PROBLEM REQUIREMENTS
Pull every line that includes the word "resolution" out of the data below and copy it.

Collected data entries
================

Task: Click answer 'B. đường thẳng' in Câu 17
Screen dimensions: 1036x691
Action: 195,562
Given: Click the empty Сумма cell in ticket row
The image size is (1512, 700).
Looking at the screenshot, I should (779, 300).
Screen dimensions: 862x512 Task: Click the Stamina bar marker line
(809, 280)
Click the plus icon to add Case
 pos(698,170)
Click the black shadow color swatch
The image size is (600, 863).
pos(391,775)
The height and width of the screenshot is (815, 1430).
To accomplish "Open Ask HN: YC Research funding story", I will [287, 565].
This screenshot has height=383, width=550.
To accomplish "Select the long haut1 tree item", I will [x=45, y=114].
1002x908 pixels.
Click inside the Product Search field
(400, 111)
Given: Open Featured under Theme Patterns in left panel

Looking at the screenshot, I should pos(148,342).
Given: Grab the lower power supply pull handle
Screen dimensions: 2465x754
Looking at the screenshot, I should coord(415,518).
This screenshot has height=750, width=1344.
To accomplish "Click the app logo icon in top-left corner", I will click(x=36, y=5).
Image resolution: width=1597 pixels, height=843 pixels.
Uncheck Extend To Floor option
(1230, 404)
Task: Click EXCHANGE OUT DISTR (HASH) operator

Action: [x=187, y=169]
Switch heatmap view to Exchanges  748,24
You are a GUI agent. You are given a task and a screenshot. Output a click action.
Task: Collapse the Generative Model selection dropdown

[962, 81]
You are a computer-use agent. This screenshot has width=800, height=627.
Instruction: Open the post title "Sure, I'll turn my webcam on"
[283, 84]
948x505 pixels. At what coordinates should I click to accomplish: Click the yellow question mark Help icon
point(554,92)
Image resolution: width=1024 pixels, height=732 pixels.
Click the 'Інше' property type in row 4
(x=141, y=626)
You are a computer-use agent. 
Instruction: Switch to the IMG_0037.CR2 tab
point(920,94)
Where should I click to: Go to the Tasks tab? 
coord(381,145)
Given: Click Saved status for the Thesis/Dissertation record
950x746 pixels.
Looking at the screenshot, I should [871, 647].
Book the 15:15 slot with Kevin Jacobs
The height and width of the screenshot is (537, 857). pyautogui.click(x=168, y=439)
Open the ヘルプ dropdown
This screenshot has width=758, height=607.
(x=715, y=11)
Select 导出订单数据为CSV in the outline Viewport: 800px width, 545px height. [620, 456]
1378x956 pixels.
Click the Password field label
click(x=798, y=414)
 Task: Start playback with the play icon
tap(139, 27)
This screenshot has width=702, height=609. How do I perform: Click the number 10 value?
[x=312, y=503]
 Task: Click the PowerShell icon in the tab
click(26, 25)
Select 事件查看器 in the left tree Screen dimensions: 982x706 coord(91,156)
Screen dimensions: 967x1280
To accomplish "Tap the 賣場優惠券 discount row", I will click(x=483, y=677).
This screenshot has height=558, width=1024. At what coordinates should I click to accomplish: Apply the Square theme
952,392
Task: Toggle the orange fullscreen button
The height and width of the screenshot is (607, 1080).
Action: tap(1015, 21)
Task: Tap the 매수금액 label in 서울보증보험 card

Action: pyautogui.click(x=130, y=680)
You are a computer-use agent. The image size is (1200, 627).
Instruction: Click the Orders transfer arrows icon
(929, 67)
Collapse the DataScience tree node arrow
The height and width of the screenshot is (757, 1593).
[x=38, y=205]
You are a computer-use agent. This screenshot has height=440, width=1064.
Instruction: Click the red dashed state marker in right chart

================

YOUR RESPONSE
Image resolution: width=1597 pixels, height=843 pixels.
Image resolution: width=1024 pixels, height=732 pixels.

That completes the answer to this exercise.